REQUEST: Copy out the records word for word, beginning with the line that contains "Open the Формат menu" and continuing through the line that contains "Action: coord(391,365)", both of those lines included.

GIVEN ENTRIES:
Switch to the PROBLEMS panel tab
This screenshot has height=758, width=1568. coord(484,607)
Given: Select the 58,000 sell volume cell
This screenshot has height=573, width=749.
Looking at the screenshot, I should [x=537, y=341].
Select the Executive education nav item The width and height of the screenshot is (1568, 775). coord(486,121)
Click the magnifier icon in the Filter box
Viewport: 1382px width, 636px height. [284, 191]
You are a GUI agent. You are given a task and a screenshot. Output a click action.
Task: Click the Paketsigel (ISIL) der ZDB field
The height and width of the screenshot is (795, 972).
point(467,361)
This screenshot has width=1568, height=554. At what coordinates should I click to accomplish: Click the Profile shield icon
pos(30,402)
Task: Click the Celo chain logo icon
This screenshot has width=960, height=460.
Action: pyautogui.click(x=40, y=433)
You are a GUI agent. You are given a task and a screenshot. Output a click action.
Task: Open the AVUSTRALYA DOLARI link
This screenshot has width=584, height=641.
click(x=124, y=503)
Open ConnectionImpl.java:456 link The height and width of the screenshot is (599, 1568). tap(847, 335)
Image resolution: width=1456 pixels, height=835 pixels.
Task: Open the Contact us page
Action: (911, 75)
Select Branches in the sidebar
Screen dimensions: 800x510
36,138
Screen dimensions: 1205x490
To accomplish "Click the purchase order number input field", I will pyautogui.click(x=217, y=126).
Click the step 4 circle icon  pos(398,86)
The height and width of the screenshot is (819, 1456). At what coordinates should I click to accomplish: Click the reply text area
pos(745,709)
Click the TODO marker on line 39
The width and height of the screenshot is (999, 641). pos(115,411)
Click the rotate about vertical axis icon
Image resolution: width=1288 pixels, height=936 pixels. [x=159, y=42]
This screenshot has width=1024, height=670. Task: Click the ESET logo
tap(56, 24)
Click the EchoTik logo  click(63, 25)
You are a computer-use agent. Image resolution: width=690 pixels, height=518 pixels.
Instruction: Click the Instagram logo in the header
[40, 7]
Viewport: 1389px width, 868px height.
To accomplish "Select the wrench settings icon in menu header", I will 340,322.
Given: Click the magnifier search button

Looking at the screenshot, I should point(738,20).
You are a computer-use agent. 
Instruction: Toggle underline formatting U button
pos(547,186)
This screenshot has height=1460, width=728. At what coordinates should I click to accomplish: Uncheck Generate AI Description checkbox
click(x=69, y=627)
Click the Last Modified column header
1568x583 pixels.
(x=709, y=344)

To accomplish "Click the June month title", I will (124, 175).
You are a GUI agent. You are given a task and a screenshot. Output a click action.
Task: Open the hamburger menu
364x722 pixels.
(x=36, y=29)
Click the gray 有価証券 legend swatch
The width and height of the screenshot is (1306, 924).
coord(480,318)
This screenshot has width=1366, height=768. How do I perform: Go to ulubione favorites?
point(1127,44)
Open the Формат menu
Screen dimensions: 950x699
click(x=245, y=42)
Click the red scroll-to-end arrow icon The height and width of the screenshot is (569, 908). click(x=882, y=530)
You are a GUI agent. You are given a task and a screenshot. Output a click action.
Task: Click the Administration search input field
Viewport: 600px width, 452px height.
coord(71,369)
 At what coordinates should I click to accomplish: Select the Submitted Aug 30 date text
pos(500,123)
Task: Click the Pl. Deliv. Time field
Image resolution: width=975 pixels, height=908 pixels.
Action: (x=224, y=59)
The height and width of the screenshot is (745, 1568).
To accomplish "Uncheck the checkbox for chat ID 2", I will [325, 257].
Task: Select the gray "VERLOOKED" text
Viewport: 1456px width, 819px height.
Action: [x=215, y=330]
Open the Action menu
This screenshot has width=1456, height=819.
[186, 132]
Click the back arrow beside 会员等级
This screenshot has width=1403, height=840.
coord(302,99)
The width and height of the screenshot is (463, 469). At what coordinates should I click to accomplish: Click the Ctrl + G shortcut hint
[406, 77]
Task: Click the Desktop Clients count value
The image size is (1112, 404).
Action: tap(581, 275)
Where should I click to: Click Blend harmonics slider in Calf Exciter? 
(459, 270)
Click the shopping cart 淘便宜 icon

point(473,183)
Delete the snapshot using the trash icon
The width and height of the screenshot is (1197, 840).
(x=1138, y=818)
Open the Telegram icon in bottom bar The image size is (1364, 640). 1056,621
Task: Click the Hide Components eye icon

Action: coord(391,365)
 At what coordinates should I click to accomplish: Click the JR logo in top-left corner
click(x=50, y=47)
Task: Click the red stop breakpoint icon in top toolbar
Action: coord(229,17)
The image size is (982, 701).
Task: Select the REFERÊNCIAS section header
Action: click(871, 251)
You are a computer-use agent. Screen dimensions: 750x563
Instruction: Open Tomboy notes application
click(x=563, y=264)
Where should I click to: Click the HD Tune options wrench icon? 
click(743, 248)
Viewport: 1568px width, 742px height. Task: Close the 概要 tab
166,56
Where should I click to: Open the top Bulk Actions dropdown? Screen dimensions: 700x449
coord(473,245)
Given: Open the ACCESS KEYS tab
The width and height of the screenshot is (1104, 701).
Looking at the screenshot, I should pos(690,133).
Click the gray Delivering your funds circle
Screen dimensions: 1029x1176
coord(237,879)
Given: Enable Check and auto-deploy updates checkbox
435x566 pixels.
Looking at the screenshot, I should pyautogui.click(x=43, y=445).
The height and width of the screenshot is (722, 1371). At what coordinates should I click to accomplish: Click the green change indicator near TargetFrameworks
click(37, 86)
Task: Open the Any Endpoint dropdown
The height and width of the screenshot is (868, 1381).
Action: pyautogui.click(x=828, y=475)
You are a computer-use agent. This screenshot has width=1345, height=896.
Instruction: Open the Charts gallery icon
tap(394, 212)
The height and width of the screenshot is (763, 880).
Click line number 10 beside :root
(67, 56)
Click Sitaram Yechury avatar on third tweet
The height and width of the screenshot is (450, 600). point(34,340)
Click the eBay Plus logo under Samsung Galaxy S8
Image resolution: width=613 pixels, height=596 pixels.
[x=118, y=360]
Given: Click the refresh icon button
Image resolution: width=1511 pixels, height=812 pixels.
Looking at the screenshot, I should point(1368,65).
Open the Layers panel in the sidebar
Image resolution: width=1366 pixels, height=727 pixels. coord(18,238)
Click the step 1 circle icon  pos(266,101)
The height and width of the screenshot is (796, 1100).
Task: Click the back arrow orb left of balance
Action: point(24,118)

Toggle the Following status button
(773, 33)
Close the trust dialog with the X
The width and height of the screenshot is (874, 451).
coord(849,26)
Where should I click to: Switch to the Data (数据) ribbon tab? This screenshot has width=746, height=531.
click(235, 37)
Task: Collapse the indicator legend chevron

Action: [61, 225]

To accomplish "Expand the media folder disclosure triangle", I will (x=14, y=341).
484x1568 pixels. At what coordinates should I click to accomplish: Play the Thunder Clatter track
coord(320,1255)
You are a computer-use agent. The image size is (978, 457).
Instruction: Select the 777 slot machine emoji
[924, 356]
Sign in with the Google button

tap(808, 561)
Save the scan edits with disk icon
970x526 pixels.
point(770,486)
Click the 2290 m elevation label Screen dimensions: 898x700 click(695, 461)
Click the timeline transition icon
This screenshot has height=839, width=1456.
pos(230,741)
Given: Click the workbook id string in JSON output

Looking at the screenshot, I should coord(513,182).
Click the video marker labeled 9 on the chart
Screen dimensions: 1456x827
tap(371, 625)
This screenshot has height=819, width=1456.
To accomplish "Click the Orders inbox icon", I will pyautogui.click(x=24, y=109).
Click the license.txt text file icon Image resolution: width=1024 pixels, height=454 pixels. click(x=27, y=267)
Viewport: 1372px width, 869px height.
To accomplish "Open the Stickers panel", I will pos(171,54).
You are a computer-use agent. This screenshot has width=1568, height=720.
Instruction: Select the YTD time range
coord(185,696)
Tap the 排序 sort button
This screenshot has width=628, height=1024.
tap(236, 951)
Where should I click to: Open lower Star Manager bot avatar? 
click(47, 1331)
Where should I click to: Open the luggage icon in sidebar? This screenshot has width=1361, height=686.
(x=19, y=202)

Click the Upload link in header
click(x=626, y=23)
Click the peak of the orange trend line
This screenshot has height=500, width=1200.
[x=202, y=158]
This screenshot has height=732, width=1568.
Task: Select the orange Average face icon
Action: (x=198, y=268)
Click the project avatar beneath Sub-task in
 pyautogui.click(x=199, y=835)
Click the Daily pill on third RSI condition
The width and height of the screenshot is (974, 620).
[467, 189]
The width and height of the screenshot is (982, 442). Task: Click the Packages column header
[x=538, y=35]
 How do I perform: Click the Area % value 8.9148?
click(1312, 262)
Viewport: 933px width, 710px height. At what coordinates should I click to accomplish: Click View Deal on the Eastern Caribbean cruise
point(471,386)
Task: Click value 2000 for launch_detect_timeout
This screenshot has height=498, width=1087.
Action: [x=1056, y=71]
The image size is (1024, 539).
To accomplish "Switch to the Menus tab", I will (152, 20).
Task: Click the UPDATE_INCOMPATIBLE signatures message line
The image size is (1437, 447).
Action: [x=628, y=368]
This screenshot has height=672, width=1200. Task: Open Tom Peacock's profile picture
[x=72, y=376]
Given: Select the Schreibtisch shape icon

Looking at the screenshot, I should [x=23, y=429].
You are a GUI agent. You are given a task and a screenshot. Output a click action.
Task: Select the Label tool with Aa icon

ANSWER:
Open the Формат menu
Screen dimensions: 950x699
click(x=245, y=42)
Click the red scroll-to-end arrow icon The height and width of the screenshot is (569, 908). click(x=882, y=530)
You are a GUI agent. You are given a task and a screenshot. Output a click action.
Task: Click the Administration search input field
Viewport: 600px width, 452px height.
coord(71,369)
 At what coordinates should I click to accomplish: Select the Submitted Aug 30 date text
pos(500,123)
Task: Click the Pl. Deliv. Time field
Image resolution: width=975 pixels, height=908 pixels.
Action: (x=224, y=59)
The height and width of the screenshot is (745, 1568).
To accomplish "Uncheck the checkbox for chat ID 2", I will [325, 257].
Task: Select the gray "VERLOOKED" text
Viewport: 1456px width, 819px height.
Action: [x=215, y=330]
Open the Action menu
This screenshot has width=1456, height=819.
[186, 132]
Click the back arrow beside 会员等级
This screenshot has width=1403, height=840.
coord(302,99)
The width and height of the screenshot is (463, 469). At what coordinates should I click to accomplish: Click the Ctrl + G shortcut hint
[406, 77]
Task: Click the Desktop Clients count value
The image size is (1112, 404).
Action: tap(581, 275)
Where should I click to: Click Blend harmonics slider in Calf Exciter? 
(459, 270)
Click the shopping cart 淘便宜 icon

point(473,183)
Delete the snapshot using the trash icon
The width and height of the screenshot is (1197, 840).
(x=1138, y=818)
Open the Telegram icon in bottom bar The image size is (1364, 640). 1056,621
Task: Click the Hide Components eye icon

Action: coord(391,365)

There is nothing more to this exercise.